Weeks of self-inflicted errors have alienated establishment Republicans and seen his own supporters tear their hair out.
Conway said the emphasis going forward would be on policy.
She praised Stephen Bannon, a former banker turned colourful, right-wing news executive whom Trump appointed campaign chief executive, as a “brilliant tactician”.
The Clinton campaign criticised the appointment, saying that they expected it to see the Trump campaign “double down on more hateful, divisive rhetoric”.
Conway, the first woman manager of a Republican presidential run, said that she would rather lose an election campaign based on substance than win it on style.
“I’d rather lose a campaign where we put it all in the field substantively, where people saw the difference on the major issues of the day, than win a campaign based on style,” she told CBS News.

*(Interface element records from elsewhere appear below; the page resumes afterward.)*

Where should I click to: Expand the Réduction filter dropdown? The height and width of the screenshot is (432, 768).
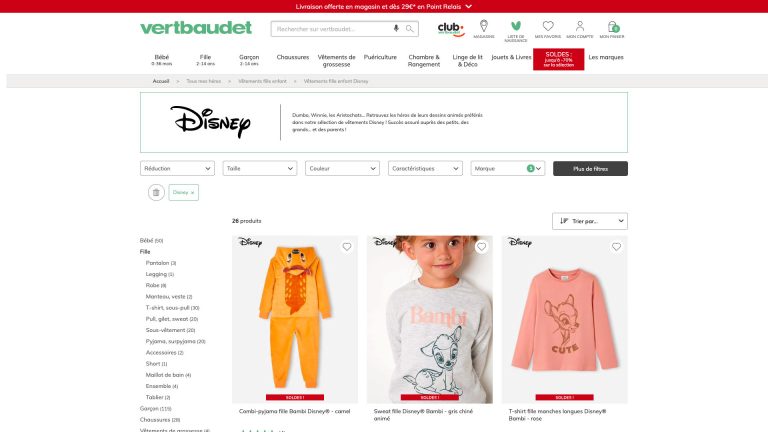click(177, 168)
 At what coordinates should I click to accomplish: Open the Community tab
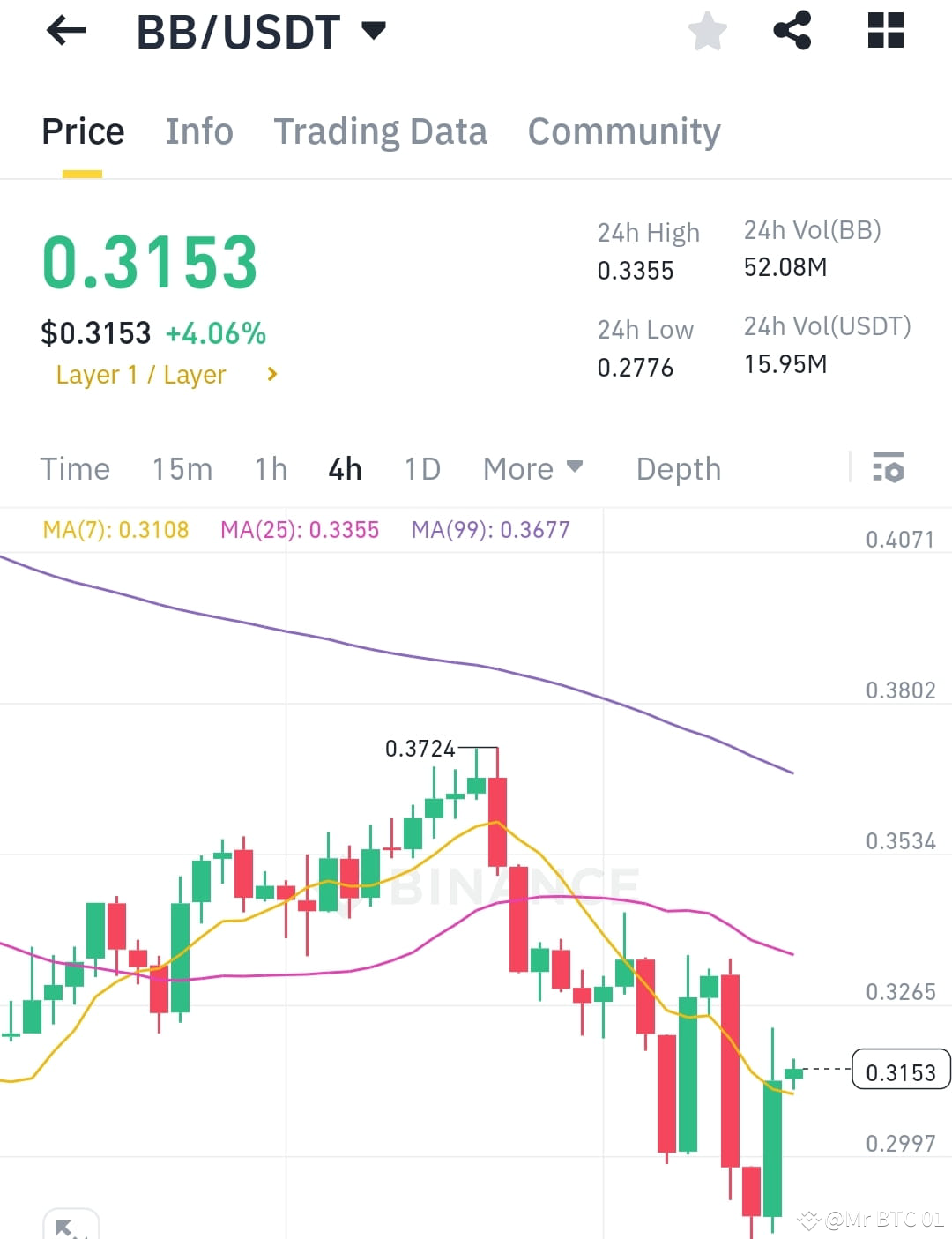click(x=623, y=131)
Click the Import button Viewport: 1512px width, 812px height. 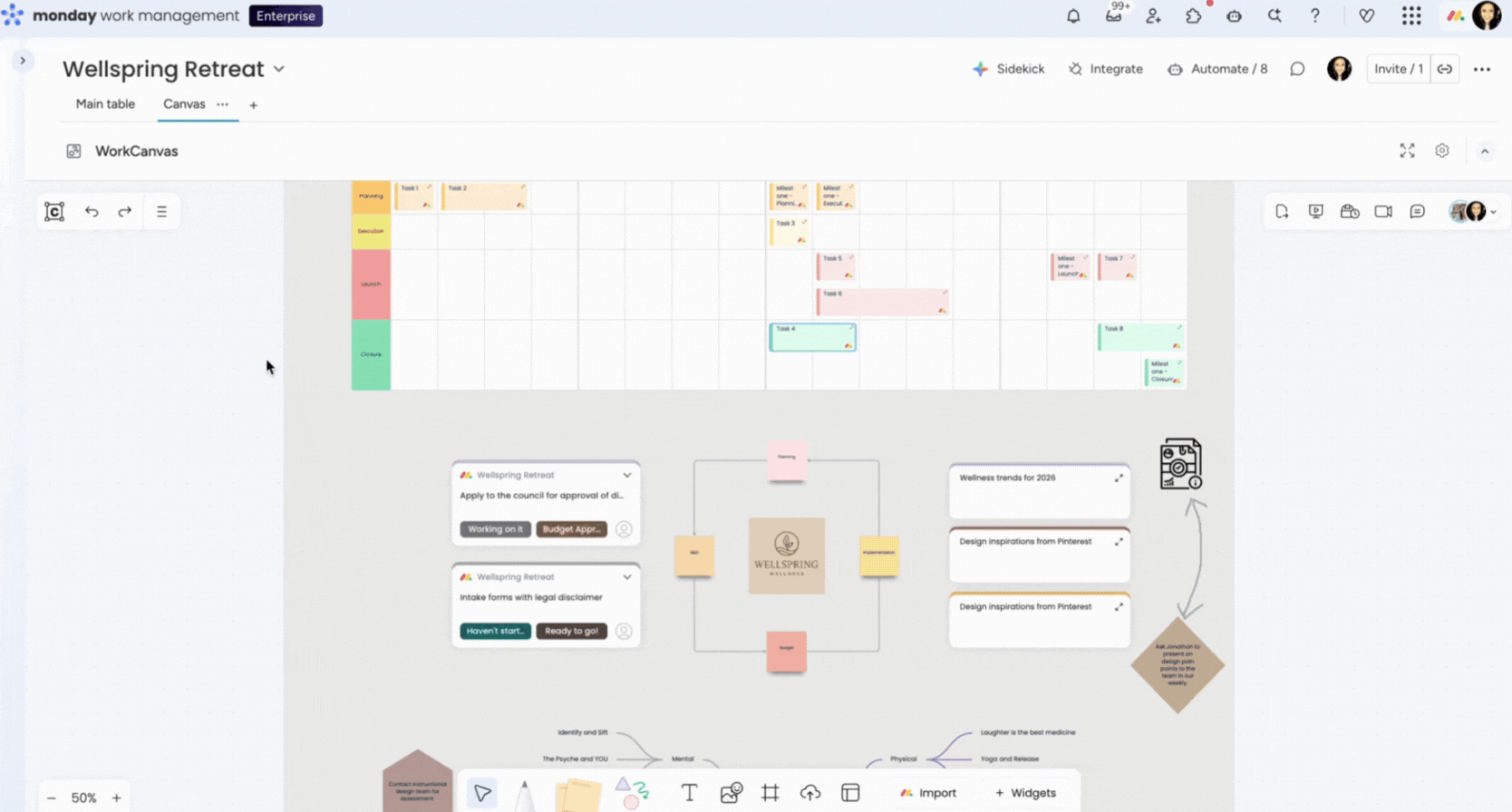[928, 793]
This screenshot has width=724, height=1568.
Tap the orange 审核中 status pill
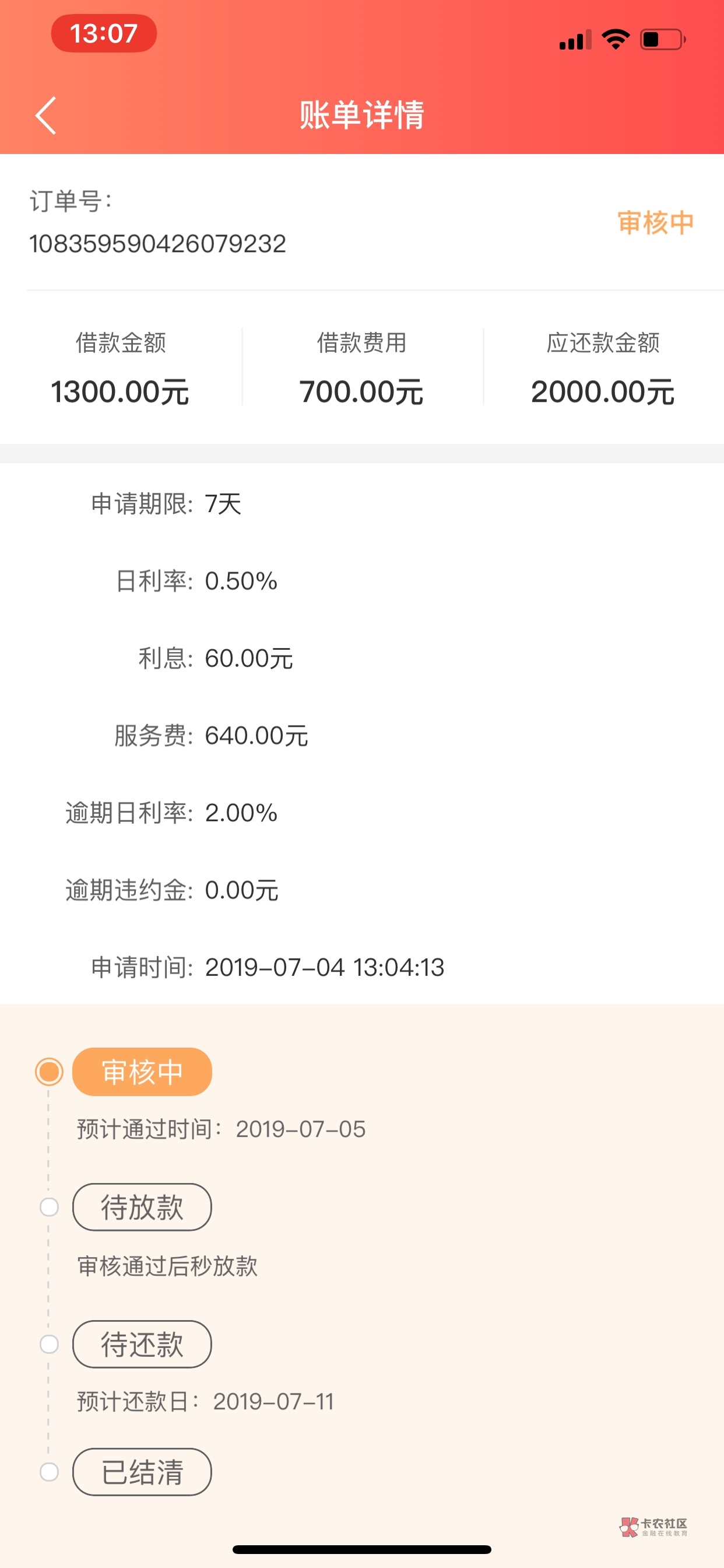[142, 1072]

She said she was confident Trump “can stay on message” and accused Clinton of waging “disappointing and unbecoming” attacks on her Republican opponent.
“There’s not a single job that gets created from that, there’s not a single uninsured American who gets healthcare from that kind of nastiness,” she said.
Trump’s poll numbers among women are notoriously slack and he has been accused of making sexist remarks about women and for sexist critiques of Clinton.
“The way to speak to women and all Americans is through issues. We have to get away from this content-free campaign and on to the substance and talk to the people who are struggling,” Conway said.